Update #56: Artificial Intimacy and Faithfulness in Chain-of-Thought Reasoning

, and

Aug 15, 2023

Welcome to the 56th update from the Gradient! If you’re new and like what you see, subscribe and follow us on Twitter :) You’ll need to view this post on Substack to see the full newsletter!

Want to write with us? Send a pitch using this form.

News Highlight: Artificial Intimacy

Summary

Recent advancements in artificial intelligence have led to an increase in artificial intimacy. Many people now receive some level of affectionate satisfaction from interactions with machines.

Overview

The Wall Street Journal recently reported on several current examples of artificial intimacy, where people use software (and especially artificial intelligence) for companionship, empathy, and/or romance. This often takes the form of chatbots from companies such as Replika, Character.ai, and Snapchat, which make use of tools like LLMs that have rapidly improved over the last few years. Currently, millions of users interact with these chatbots: Replika has over 2 million monthly users, and Character.ai has received hundreds of millions of visits in a month

For example, the WSJ article reports on a 40 year-old who — after a divorce — started talking with a Replika bot that he considers his girlfriend. He says that he is currently hesitant to date humans at the moment, and talking to his artificial girlfriend is like “therapeutic role-play”. As another example, a 30 year-old from Illinois asks a Snapchat bot for dating advice, since her friends would typically give conflicting advice and since the bot would not judge her for what she shares.

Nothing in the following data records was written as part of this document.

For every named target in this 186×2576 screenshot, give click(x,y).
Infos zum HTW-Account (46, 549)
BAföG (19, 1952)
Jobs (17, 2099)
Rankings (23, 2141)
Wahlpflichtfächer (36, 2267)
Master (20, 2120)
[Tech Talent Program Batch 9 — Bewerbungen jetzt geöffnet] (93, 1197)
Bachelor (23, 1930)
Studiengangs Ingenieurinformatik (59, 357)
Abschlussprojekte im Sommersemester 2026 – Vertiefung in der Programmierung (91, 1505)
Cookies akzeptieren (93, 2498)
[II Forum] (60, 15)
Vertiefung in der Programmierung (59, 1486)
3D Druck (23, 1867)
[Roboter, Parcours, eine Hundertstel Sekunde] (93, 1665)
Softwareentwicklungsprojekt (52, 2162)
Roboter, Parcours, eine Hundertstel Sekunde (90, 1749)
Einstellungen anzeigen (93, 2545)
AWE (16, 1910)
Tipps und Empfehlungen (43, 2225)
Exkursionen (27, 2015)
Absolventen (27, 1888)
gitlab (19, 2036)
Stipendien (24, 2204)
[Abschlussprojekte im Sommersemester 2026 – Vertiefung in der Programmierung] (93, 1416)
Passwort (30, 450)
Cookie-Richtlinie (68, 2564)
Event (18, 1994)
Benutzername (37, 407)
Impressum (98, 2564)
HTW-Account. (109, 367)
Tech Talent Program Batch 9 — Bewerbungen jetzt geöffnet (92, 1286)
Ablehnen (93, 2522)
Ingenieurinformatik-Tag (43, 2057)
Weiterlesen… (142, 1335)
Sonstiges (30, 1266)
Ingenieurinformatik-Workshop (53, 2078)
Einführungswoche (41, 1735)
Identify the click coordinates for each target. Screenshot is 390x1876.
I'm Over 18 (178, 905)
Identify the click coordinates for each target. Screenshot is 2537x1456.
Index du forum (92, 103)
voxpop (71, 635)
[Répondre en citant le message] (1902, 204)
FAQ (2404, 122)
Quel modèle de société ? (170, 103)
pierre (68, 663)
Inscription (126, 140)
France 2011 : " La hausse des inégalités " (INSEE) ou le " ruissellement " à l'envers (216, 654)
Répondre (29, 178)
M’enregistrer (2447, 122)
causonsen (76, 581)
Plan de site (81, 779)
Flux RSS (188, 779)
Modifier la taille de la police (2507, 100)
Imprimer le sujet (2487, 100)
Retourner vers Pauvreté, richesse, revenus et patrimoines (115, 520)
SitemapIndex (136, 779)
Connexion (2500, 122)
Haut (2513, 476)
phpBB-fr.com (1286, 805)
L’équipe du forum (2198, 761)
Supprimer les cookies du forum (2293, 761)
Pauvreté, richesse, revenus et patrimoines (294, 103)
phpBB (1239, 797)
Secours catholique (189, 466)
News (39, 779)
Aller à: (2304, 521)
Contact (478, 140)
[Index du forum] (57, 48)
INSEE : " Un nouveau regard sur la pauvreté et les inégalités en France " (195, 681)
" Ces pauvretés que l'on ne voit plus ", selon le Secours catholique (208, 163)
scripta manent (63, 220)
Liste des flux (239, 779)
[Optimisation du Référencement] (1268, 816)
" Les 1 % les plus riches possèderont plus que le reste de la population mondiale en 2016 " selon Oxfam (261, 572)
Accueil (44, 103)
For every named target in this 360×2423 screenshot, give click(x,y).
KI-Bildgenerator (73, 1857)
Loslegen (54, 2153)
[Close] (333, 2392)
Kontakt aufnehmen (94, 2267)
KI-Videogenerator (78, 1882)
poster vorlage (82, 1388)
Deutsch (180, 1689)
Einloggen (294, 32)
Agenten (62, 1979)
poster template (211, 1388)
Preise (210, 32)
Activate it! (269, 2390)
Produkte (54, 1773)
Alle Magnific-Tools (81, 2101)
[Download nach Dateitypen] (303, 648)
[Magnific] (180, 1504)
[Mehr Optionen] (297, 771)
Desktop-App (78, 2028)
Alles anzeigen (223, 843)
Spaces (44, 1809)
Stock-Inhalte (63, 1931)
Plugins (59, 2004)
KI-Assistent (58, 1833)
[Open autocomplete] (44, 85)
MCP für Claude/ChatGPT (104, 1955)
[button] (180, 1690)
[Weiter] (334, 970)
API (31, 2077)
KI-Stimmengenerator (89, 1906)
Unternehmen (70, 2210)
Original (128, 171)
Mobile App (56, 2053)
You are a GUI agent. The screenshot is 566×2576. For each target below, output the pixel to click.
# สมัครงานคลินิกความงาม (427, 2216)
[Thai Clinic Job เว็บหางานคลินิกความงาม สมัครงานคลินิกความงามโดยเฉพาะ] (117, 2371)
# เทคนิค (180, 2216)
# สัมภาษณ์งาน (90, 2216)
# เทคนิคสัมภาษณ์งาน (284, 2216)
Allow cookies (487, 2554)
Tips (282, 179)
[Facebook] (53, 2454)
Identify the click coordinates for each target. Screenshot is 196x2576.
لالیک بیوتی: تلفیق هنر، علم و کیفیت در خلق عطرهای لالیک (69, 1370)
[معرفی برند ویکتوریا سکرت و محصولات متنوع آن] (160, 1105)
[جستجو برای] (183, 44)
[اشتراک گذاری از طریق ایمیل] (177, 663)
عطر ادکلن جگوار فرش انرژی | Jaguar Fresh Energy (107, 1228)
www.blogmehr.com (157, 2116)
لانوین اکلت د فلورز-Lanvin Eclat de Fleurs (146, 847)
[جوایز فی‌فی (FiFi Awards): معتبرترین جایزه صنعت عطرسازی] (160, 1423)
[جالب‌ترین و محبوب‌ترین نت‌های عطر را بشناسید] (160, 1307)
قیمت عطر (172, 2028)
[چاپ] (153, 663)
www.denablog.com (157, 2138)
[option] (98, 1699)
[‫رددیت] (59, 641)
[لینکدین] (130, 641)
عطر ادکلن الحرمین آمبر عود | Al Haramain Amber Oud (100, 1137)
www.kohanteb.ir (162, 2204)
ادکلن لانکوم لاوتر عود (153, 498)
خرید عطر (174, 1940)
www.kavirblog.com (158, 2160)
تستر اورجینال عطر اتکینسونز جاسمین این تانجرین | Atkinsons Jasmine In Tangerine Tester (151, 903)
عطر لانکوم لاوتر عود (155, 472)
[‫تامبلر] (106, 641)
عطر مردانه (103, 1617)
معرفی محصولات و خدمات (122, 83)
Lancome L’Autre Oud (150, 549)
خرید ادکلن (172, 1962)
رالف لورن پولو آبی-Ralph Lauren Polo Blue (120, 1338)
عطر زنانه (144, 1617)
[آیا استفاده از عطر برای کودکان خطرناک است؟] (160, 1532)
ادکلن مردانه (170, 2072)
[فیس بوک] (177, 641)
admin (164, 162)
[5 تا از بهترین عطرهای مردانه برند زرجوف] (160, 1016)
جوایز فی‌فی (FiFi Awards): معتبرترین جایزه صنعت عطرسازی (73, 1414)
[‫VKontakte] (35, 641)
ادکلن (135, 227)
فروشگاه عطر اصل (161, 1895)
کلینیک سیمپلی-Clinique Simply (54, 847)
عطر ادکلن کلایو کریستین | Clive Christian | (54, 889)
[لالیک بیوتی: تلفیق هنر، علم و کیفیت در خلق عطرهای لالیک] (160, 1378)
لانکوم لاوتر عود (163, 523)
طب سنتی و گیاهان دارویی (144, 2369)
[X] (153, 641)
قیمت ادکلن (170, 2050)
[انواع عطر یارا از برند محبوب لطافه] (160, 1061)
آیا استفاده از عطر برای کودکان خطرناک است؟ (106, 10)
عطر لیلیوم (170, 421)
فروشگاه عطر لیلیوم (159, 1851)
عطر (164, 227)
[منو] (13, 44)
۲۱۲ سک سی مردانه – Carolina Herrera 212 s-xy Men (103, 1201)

Artificial intimacy is interesting and desirable enough to some people that it has motivated technical advances in artificial intelligence. Recently, SuperHOT, a model finetuned from LLaMa “with extra focus towards NSFW outputs,” pioneered a method to extend the context length of LLaMa from 2K to 8K tokens (see Update 54 for more on extending language model context lengths), which for example allows for generation of longer intimate stories or chats with longer history. Eugenia Kuyda, founder of Replika, started building the technology that led to Replika when she trained a chatbot on the text messages of her close friend that died in 2015.

Why does it matter?

As more and more people experience some form of artificial intimacy in their lives, it is important to study and be aware of its possible effects. Anecdotes from users that the WSJ interviewed show that artificial intimacy can substantially decrease loneliness or isolation, for instance for a married man that works the night shift as a security guard, or for an elderly retiree without relatives to talk to. On the other hand, in the WSJ article, psychologist Mike Brooks warns that access to artificial intimacy may reduce incentives to enter potentially uncomfortable situations and interact with humans.

The organizations that develop chatbots for artificial intimacy have the power to affect the social and romantic lives of their users. For instance, companies may update their chatbots to reduce NSFW conversations or roleplay. Replika updated their services in an attempt to remove adult content in February 2023 (before restoring the ability for certain users about a month later), which devastated certain users, as their artificial companions that they had been interacting with for so long had been essentially “lobotomized” by the company that developed them.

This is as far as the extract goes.